[Task directions]: All entries below must be reproduced without a single change.

[Material provided]:

_ _ _ _ _

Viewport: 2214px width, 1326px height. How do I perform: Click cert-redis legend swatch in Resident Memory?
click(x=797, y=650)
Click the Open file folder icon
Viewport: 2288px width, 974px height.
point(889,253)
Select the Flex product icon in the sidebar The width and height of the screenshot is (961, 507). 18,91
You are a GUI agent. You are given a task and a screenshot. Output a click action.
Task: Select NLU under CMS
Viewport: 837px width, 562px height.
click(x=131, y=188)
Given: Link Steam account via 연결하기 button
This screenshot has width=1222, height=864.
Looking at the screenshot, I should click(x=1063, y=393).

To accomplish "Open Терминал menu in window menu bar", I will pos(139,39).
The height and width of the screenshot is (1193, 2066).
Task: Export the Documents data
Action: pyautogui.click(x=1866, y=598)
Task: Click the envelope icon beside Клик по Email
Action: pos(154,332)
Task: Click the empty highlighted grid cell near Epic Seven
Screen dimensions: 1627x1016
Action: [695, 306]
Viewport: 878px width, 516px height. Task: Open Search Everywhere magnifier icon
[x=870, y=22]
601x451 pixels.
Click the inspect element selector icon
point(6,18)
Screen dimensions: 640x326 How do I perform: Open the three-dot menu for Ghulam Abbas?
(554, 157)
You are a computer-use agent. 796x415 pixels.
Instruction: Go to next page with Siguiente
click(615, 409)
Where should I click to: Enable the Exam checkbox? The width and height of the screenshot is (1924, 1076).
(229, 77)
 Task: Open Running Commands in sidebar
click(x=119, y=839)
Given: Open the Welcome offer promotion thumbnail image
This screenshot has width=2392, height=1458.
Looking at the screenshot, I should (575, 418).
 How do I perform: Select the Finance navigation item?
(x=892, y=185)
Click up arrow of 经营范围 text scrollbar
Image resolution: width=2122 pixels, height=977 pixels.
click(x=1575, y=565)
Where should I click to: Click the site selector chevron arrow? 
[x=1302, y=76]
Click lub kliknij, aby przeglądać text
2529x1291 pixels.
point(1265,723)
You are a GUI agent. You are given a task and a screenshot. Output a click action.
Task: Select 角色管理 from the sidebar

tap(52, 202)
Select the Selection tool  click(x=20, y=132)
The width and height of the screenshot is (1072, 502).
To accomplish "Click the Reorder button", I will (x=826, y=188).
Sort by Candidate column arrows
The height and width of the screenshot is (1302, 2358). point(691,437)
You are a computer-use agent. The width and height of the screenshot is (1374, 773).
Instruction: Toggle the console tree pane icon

_ _ _ _ _

[Exercise output]:
Viewport: 2214px width, 1326px height. How do I perform: Click cert-redis legend swatch in Resident Memory?
click(x=797, y=650)
Click the Open file folder icon
Viewport: 2288px width, 974px height.
point(889,253)
Select the Flex product icon in the sidebar The width and height of the screenshot is (961, 507). 18,91
You are a GUI agent. You are given a task and a screenshot. Output a click action.
Task: Select NLU under CMS
Viewport: 837px width, 562px height.
click(x=131, y=188)
Given: Link Steam account via 연결하기 button
This screenshot has width=1222, height=864.
Looking at the screenshot, I should click(x=1063, y=393).

To accomplish "Open Терминал menu in window menu bar", I will pos(139,39).
The height and width of the screenshot is (1193, 2066).
Task: Export the Documents data
Action: pyautogui.click(x=1866, y=598)
Task: Click the envelope icon beside Клик по Email
Action: pos(154,332)
Task: Click the empty highlighted grid cell near Epic Seven
Screen dimensions: 1627x1016
Action: [695, 306]
Viewport: 878px width, 516px height. Task: Open Search Everywhere magnifier icon
[x=870, y=22]
601x451 pixels.
Click the inspect element selector icon
point(6,18)
Screen dimensions: 640x326 How do I perform: Open the three-dot menu for Ghulam Abbas?
(554, 157)
You are a computer-use agent. 796x415 pixels.
Instruction: Go to next page with Siguiente
click(615, 409)
Where should I click to: Enable the Exam checkbox? The width and height of the screenshot is (1924, 1076).
(229, 77)
 Task: Open Running Commands in sidebar
click(x=119, y=839)
Given: Open the Welcome offer promotion thumbnail image
This screenshot has width=2392, height=1458.
Looking at the screenshot, I should (575, 418).
 How do I perform: Select the Finance navigation item?
(x=892, y=185)
Click up arrow of 经营范围 text scrollbar
Image resolution: width=2122 pixels, height=977 pixels.
click(x=1575, y=565)
Where should I click to: Click the site selector chevron arrow? 
[x=1302, y=76]
Click lub kliknij, aby przeglądać text
2529x1291 pixels.
point(1265,723)
You are a GUI agent. You are given a task and a screenshot. Output a click action.
Task: Select 角色管理 from the sidebar

tap(52, 202)
Select the Selection tool  click(x=20, y=132)
The width and height of the screenshot is (1072, 502).
To accomplish "Click the Reorder button", I will (x=826, y=188).
Sort by Candidate column arrows
The height and width of the screenshot is (1302, 2358). point(691,437)
You are a computer-use agent. The width and height of the screenshot is (1374, 773).
Instruction: Toggle the console tree pane icon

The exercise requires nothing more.